Google along with nine other companies were granted this week special administrative status for “white space” broadcast spectrum by the FCC. The spectrum was previously used as a buffer from television broadcast signals, but since TV has moved into the digital realm it is ripe for technological development.
One of the purposes would be to create a “super wi-fi” service with the spectrum because it has a long wavelength and thus could cover much more area than today’s standard wifi signals. It could perhaps create a national wifi service that could potentially be used to connect all sorts of devices.
That sounds promising. Surely Google wants to be able to connect many devices to the web as possible no matter where they are. That would surely boost cloud computing’s credibility. But what will the wireless carriers and broadband operators think of this? Google clearly has a close relationship with companies such as Verizon, is this an attempt to possibly compete with them down the line?

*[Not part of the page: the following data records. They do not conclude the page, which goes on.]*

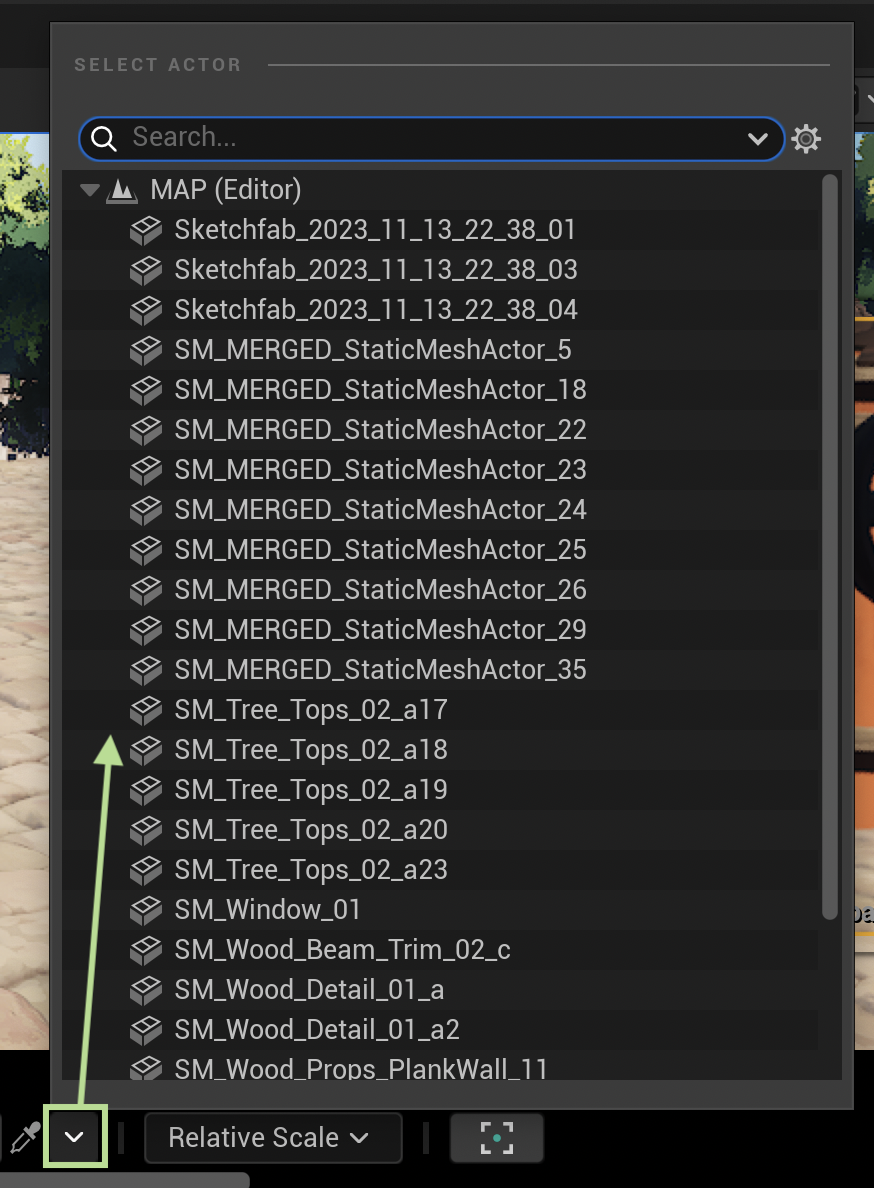Click the mesh icon beside SM_Window_01
Viewport: 874px width, 1188px height.
click(x=146, y=910)
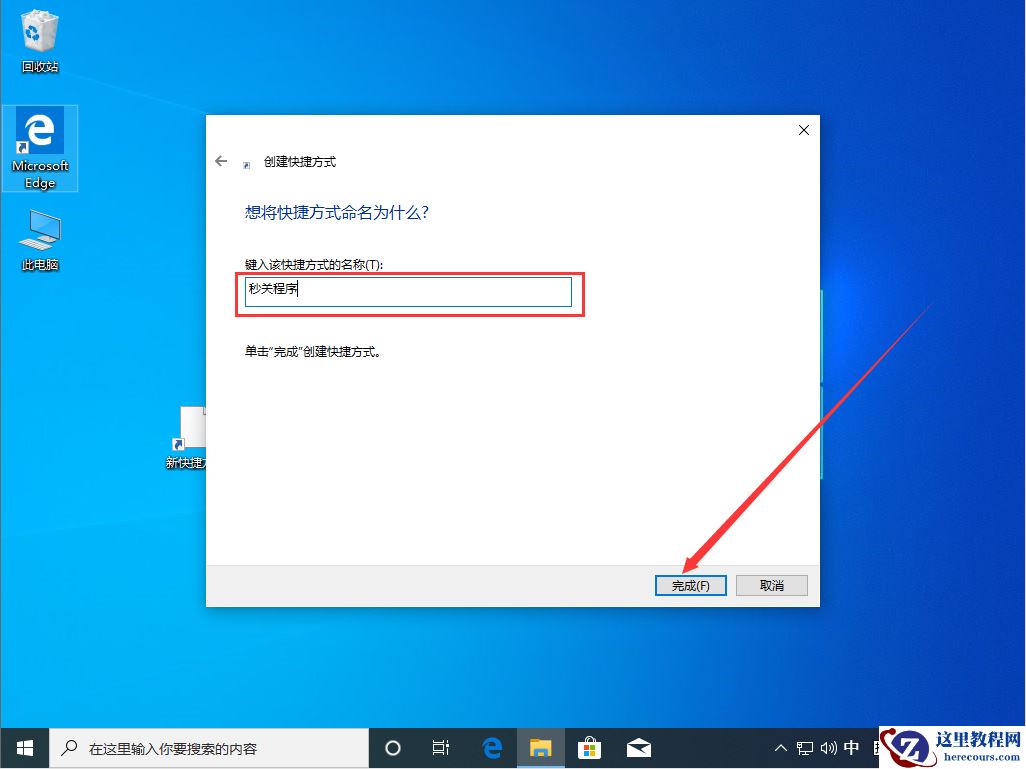Launch Microsoft Edge from the taskbar

492,747
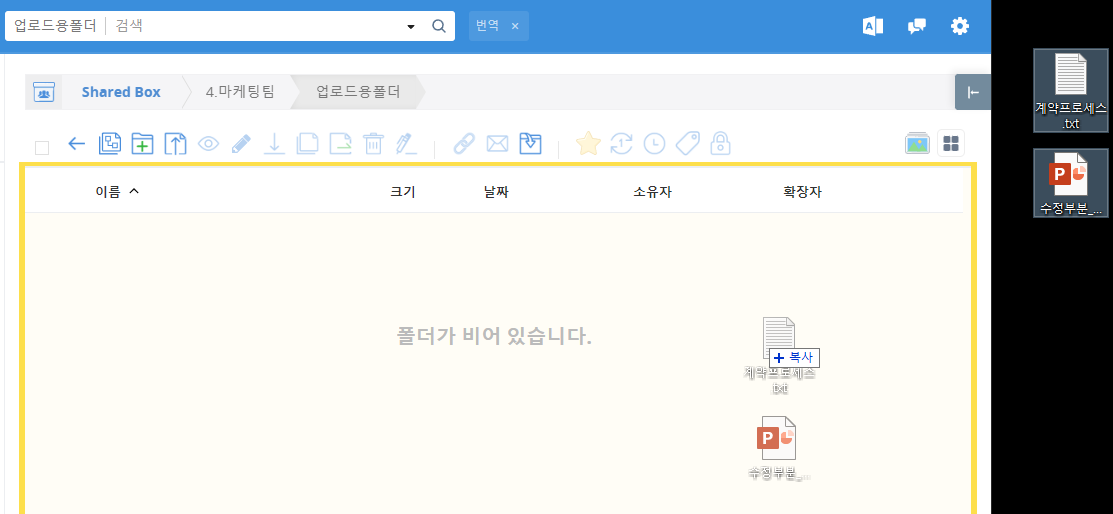
Task: Click the share link chain icon
Action: tap(463, 144)
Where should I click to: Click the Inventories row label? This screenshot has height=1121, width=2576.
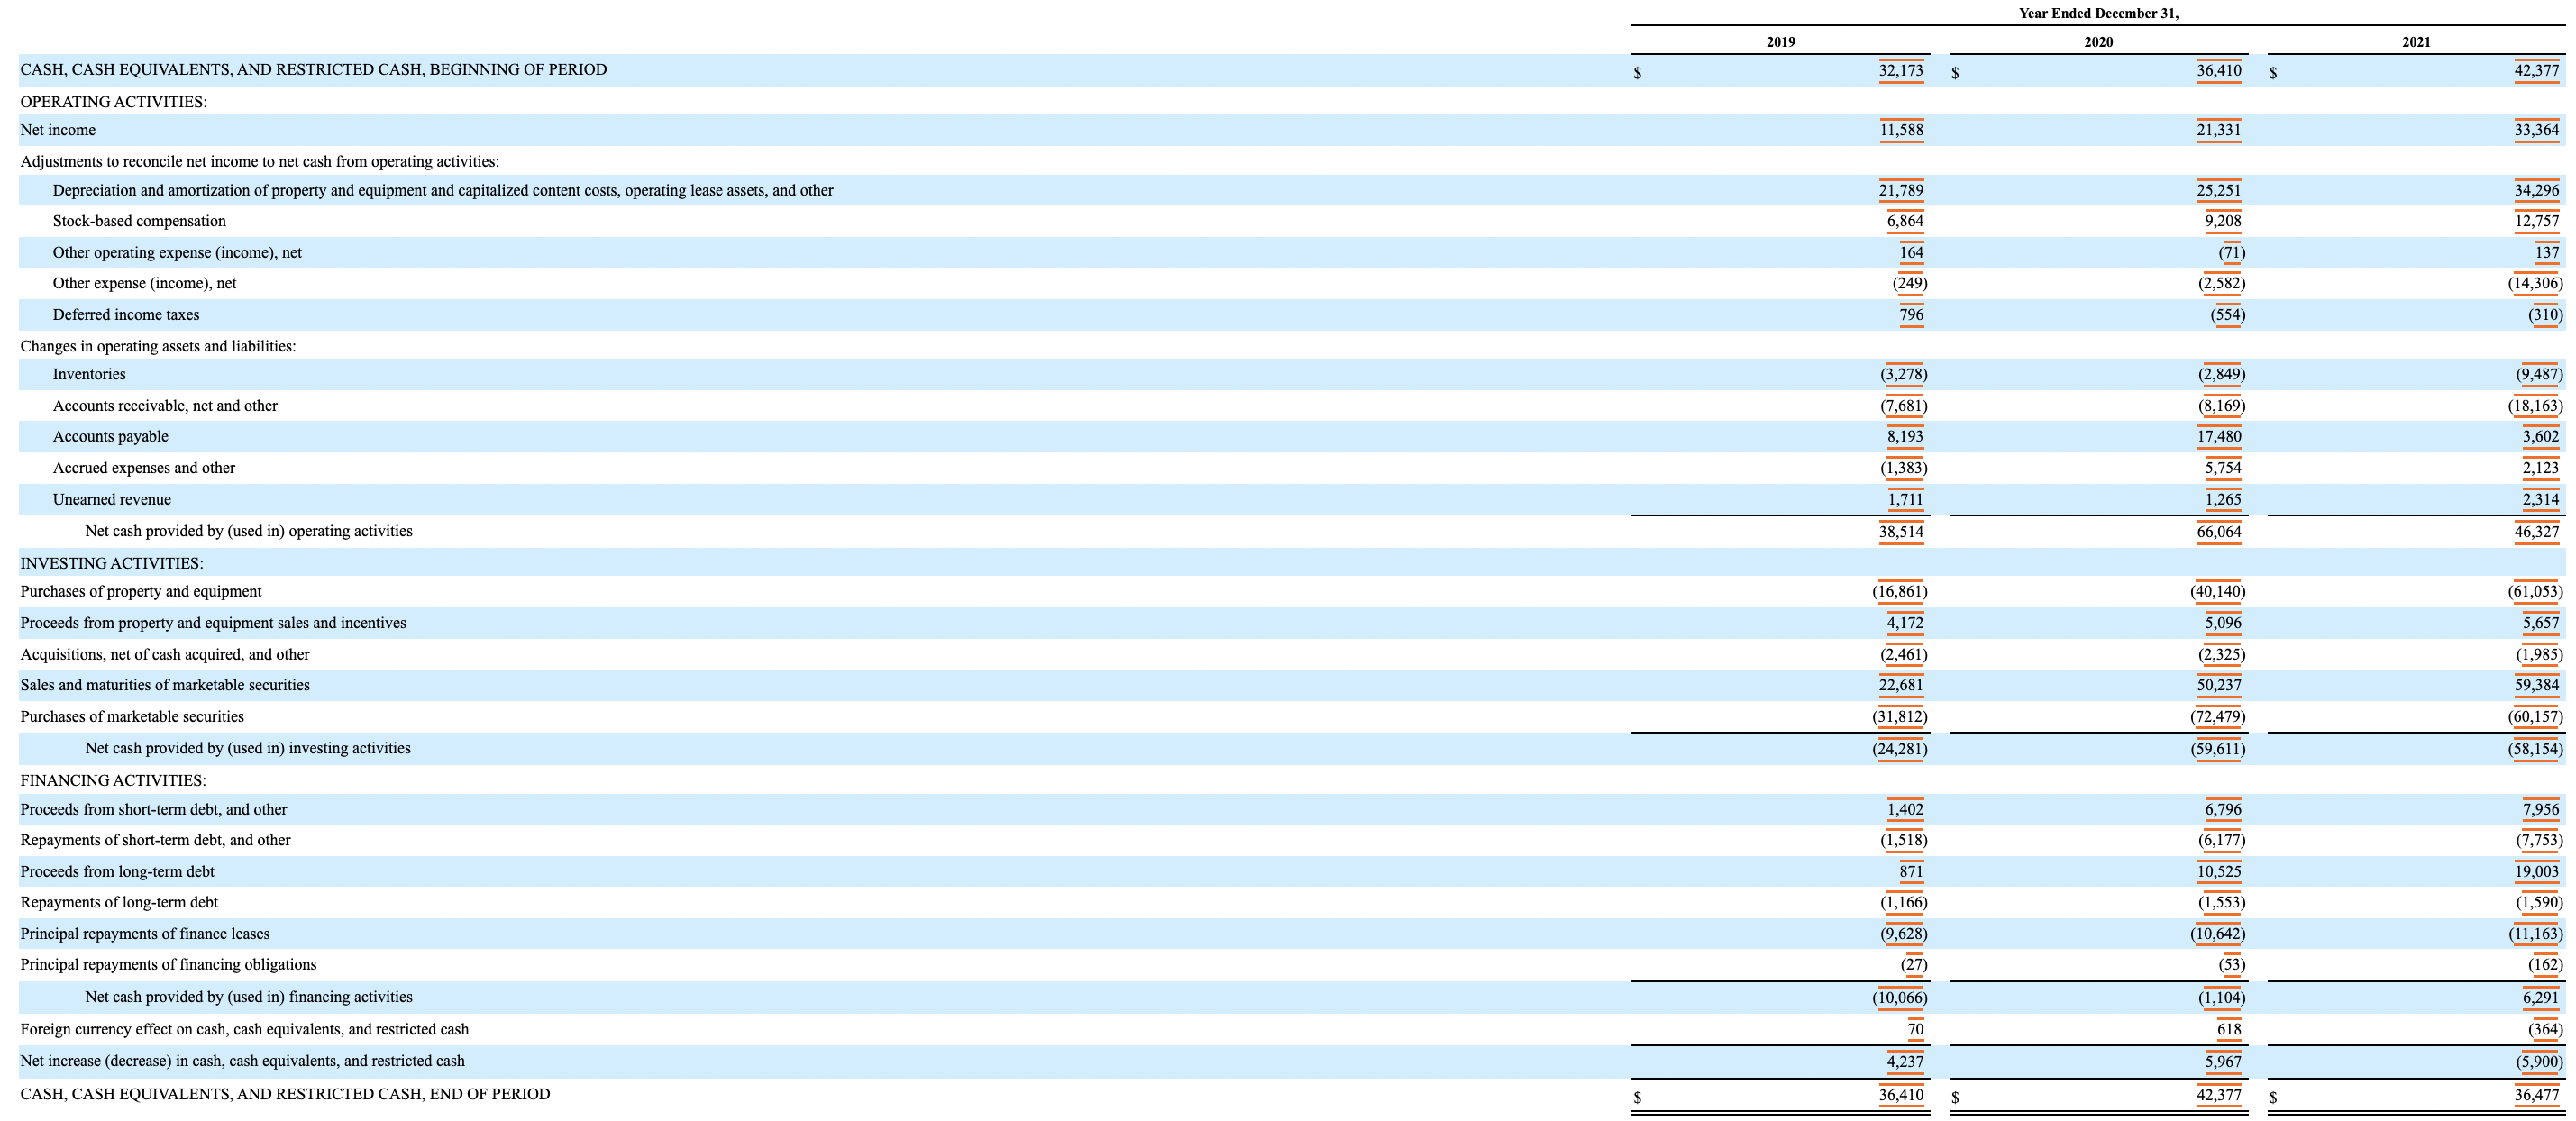coord(89,374)
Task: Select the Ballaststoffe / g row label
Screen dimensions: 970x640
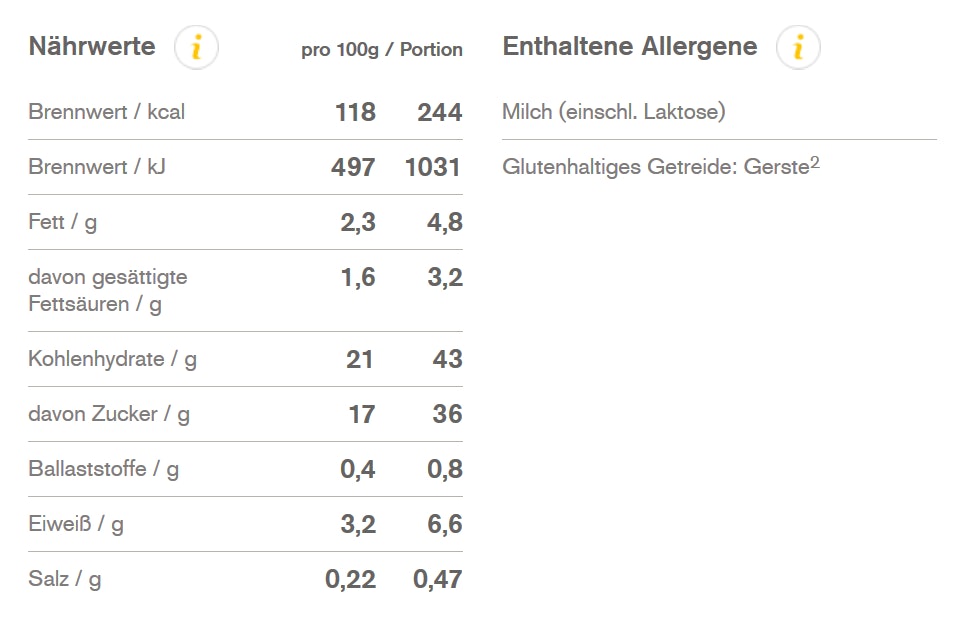Action: [104, 469]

Let’s not forget that Google will be providing fast fiber broadband to some communities as a test in the near future. They feel as though operators don’t have enough incentive to invest in making the web faster. I don’t think that the problem is that operators don’t want to, they simply cannot justify spending billions on infrastructure when it’s not clear how they are going to profit from doing so. It’s unlikely they could simply start charging customers more.
But Google, on the other hand, has a monetization plan that shows the more people use the web, the more the company makes money. Thus their interest in “super wifi”.